The broadband industry is challenging the new rules, but there's good reason to believe the courts will uphold them. In crafting the new rules, the FCC basically followed a blueprint provided by the same court that's now evaluating them.
Even if the rules pass muster with the courts, the principle of net neutrality faces a potentially bigger and more dangerous problem, a set of business plans known collectively as "zero rating."
Zero rating is the practice by broadband providers of offering customers access to particular apps, sites or services for free or without tapping into customers' limited monthly allocations of bandwidth. Examples include Facebook Zero, which offers consumers in developing countries free access to the social network; AT&T's Sponsored Data service, which the company pitches as a kind of 1-800 service for the Internet; and T-Mobile's new Binge On service, which allows users to stream video from certain providers without that data counting against their monthly caps.
On their face, the zero-rating plans sound consumer-friendly and broadband providers tout them as such. Who doesn't want to get something for free or be able to access the Internet without having to tap into any of your precious data bits? But they actually have the potential to be pretty pernicious.
That's because zero-rating programs can also profoundly influence consumer behavior.

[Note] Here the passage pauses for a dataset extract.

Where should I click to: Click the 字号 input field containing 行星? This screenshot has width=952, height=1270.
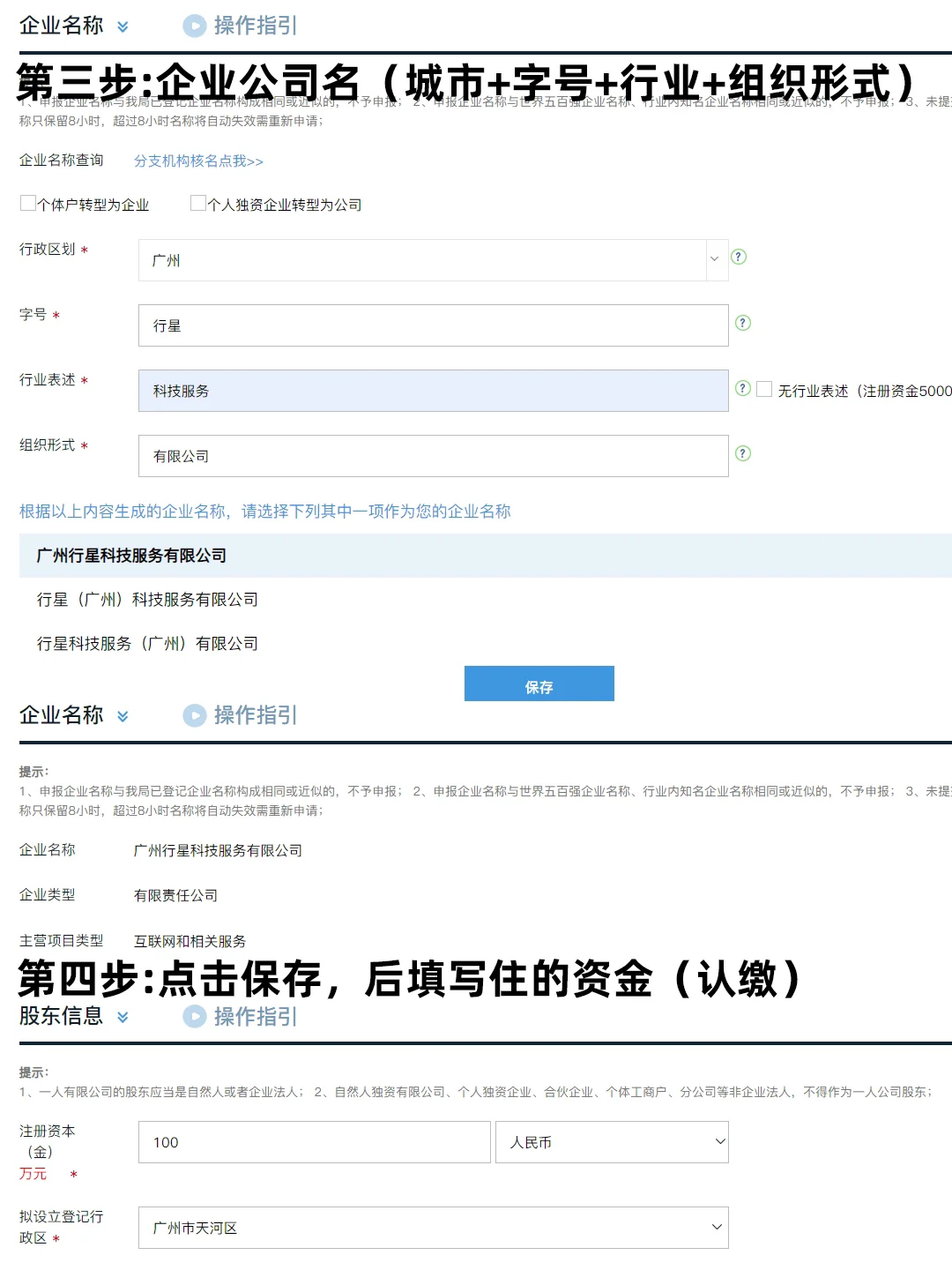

Think about it: Which site are you more likely to visit - the one that's free or the one that costs you money or taps into your data allotment?
Because of those incentives, zero-rating programs put broadband providers in the position of picking winners and losers on the Internet. They allow providers to tilt the Internet not in favor of companies that make the best apps or services, but toward their own apps and services; toward those who can afford to pay for preferential treatment; or toward those who have the time, money and resources to jump through the hoops needed to participate in them. Almost by definition, such programs put nonprofits, independent artists and startup companies at a disadvantage.
And zero-rating programs also give broadband providers an incentive to further tilt the market in favor of their own services or those of preferred partners. If you have a large enough data bucket or the price of data is relatively low, it likely won't matter much that you can access some sites without tapping into your monthly allotment. But if data is expensive or your usage caps are low, you're much more likely to use those free services.
That dynamic gives providers an incentive to charge more for data or keep their data caps low, not based on their economic costs, but to promote their zero-rated services. And in fact, that's exactly what's happened in European countries that allowed zero rating and didn't have net neutrality rules in place, said Barbara van Schewick, a professor at Stanford Law School.
Despite being asked to do so, the FCC didn't ban zero-rating programs in its net neutrality rules. However, it tacitly acknowledged that they could violate the spirit of net neutrality and vowed to keep an eye on them. Reportedly, the agency is studying the issue.
It's time for the FCC to take a bolder stance and ban them outright. Zero-rating plans may sound good, but they're bad for the Internet and consumers in the long run.